[Item-finding records]
══════
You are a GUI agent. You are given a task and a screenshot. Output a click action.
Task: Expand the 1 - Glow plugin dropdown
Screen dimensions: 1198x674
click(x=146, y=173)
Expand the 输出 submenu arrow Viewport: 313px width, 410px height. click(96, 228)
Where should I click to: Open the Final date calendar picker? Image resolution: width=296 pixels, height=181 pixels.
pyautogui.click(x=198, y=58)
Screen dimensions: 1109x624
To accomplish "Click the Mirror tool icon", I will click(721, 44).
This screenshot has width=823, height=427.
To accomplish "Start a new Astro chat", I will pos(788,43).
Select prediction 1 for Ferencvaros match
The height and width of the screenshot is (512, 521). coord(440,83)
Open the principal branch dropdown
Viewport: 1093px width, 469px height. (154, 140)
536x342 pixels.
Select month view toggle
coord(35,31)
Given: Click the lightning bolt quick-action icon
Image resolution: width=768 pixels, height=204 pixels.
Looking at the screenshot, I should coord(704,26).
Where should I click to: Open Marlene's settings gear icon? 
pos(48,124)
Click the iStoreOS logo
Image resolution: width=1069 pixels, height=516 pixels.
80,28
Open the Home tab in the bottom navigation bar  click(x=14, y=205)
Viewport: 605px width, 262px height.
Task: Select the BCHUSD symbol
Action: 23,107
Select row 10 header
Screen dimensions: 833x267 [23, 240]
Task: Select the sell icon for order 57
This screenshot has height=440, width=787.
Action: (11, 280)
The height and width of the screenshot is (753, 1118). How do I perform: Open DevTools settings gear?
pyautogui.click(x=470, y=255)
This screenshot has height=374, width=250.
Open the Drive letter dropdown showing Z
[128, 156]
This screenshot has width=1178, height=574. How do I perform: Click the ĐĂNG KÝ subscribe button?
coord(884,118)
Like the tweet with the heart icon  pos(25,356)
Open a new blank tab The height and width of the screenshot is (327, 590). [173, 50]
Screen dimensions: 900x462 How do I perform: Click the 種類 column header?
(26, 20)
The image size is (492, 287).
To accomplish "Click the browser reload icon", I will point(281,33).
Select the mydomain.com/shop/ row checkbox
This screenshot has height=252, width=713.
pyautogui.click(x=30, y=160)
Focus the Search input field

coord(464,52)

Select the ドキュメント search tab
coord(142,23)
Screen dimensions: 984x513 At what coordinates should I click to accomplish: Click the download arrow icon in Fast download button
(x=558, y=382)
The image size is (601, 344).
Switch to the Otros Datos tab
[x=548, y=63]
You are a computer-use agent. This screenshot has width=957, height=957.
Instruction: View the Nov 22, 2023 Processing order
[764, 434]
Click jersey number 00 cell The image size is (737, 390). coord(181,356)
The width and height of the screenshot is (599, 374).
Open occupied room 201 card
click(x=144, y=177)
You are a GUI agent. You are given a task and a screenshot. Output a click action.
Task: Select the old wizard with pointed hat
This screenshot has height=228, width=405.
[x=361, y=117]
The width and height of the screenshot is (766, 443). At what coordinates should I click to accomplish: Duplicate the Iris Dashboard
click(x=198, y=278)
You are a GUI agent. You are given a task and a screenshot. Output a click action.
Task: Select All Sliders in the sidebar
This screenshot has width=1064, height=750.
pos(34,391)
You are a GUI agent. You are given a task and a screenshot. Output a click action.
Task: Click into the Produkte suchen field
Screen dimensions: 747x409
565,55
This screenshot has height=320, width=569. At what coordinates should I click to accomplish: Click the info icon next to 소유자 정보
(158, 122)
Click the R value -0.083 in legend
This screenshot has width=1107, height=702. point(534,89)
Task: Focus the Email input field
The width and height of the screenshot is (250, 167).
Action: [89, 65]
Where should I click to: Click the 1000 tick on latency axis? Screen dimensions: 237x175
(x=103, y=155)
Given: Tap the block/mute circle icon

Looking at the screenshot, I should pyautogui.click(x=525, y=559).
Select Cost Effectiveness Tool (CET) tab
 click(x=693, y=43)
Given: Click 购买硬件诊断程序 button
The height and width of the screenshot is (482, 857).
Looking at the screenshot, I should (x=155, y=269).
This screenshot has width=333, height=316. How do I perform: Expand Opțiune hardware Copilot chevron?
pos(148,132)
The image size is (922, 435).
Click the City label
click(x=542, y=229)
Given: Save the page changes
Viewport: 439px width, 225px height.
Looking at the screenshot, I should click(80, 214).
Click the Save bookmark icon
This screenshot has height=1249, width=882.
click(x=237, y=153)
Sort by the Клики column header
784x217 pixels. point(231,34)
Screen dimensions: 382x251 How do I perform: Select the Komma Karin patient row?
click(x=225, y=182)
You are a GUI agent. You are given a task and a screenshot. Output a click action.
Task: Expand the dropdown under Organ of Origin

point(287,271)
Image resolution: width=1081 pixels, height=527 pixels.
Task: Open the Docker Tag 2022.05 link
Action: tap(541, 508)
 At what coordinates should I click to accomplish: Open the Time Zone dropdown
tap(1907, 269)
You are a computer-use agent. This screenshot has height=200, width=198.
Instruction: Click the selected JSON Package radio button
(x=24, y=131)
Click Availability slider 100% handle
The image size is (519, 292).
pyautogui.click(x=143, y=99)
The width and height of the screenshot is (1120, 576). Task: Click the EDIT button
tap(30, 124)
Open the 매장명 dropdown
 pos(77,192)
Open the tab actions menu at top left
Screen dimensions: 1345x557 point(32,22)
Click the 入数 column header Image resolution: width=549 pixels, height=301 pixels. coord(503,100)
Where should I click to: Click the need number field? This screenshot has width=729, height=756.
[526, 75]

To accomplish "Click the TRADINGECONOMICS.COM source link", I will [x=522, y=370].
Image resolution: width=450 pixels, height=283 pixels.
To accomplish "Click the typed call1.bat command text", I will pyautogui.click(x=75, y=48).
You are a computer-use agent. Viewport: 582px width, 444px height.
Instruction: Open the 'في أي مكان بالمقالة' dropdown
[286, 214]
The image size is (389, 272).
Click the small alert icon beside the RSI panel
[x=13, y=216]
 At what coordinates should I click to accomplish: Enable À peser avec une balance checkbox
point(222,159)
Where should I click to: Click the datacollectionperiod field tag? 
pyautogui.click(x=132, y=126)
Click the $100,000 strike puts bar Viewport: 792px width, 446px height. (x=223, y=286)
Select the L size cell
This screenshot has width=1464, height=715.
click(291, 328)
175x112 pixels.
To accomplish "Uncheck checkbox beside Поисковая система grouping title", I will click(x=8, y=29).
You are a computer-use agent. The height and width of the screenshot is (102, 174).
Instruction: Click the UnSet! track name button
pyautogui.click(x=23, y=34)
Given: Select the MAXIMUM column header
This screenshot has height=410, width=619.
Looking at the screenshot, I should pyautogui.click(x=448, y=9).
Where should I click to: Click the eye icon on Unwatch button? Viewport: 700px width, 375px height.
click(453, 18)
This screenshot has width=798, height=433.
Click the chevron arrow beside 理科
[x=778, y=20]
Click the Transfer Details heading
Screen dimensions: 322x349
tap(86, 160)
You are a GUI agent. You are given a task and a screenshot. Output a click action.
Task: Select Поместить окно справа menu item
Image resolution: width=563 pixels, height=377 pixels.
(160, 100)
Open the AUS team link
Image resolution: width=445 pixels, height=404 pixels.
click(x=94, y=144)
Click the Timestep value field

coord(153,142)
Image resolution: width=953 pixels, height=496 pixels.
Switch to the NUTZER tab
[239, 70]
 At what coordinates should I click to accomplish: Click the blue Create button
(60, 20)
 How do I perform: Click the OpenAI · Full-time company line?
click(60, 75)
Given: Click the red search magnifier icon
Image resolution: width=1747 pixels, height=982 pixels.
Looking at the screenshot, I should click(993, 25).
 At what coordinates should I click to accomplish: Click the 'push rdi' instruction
══════
Write out the listing again starting at the line containing "Given: Click the red search magnifier icon" and ending at the end of the records, with "red" swapped for "blue" and everything else kept the same.

Given: Click the blue search magnifier icon
Image resolution: width=1747 pixels, height=982 pixels.
Looking at the screenshot, I should click(993, 25).
 At what coordinates should I click to accomplish: Click the 'push rdi' instruction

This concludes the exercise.